**REQUIRED WORK**
Please answer from the news article below about the software outsourcing dispute: what was the competing software that Point Solutions began developing called?

Segment Start: EXCERPT PROVIDED

Out-Law News 3 min. read
25 Jan 2007, 8:55 am
In an unusual case centring on a software development outsourcing contract, a development company pulled out of an agreed mediation process in order to seek a court order which declared them innocent of copying the other company's technology. The court had to make its decision without analysing any of the software involved.
It lost that case and has now also lost its appeal against the original judgment. "I am being asked to make a declaration that software, which I have not seen, does not infringe any copyright in another software product which I have not seen and in respect of which copyright has not been demonstrated," explained the original trial judge.
Point Solutions was commissioned by Focus Business Solutions to do some outsourced contracting work on Focus's market leading software, Goal. Both companies make software for the creation of electronic application forms in the financial services sector.
After it won the Focus contract, in April 2001, Point began to develop its own competing software, called Acuo. When Point began to win work for which Focus was also bidding, that company asked for the return of the copies of its software.
A year later Focus wrote to Point asking it to prove that it had not copied its software when building its new product. The company had had a similar disagreement with a former partner company, Synaptic. "What has happened between Focus and Point Solutions is strikingly similar to what has happened between Focus and Synaptic," wrote Frank Murray, chief technology officer at Focus.
"As a result of this and particularly the speed at which you have launched a competing product, I am sure you will understand that I need confirmation that you have not undertaken any copying of Focus' software and solutions," wrote Murray. "I strongly suggest that before you reply, that you give serious thought to what constitutes copying. Indeed, Synaptic failed to understand that copying covers more than just literal code copying, it also covers, for example, the use of the structure of the product as a 'springboard' in producing your own product."
The dispute rested on the fact that Point had had access to Focus's source code in the course of its contract work and was able to see how the software was put together. The two companies agreed to appoint an independent expert to analyse each company's source code and decide whether or not copying had taken place.

Segment End: EXCERPT PROVIDED
Segment Start: GIVEN DATA

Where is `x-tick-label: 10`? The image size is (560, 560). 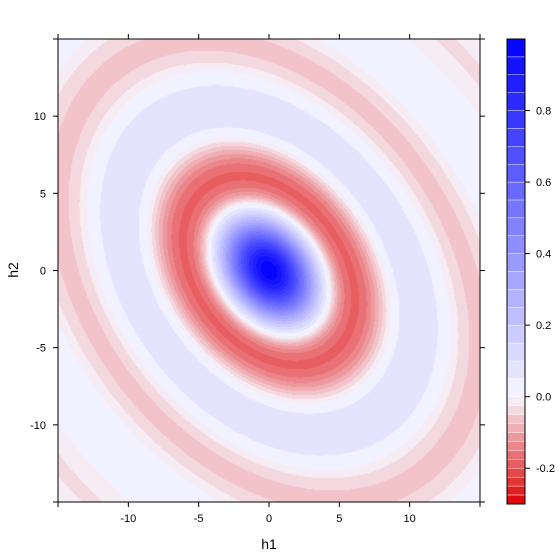 x-tick-label: 10 is located at coordinates (410, 519).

Segment End: GIVEN DATA

**COMPLETED TASK**
Acuo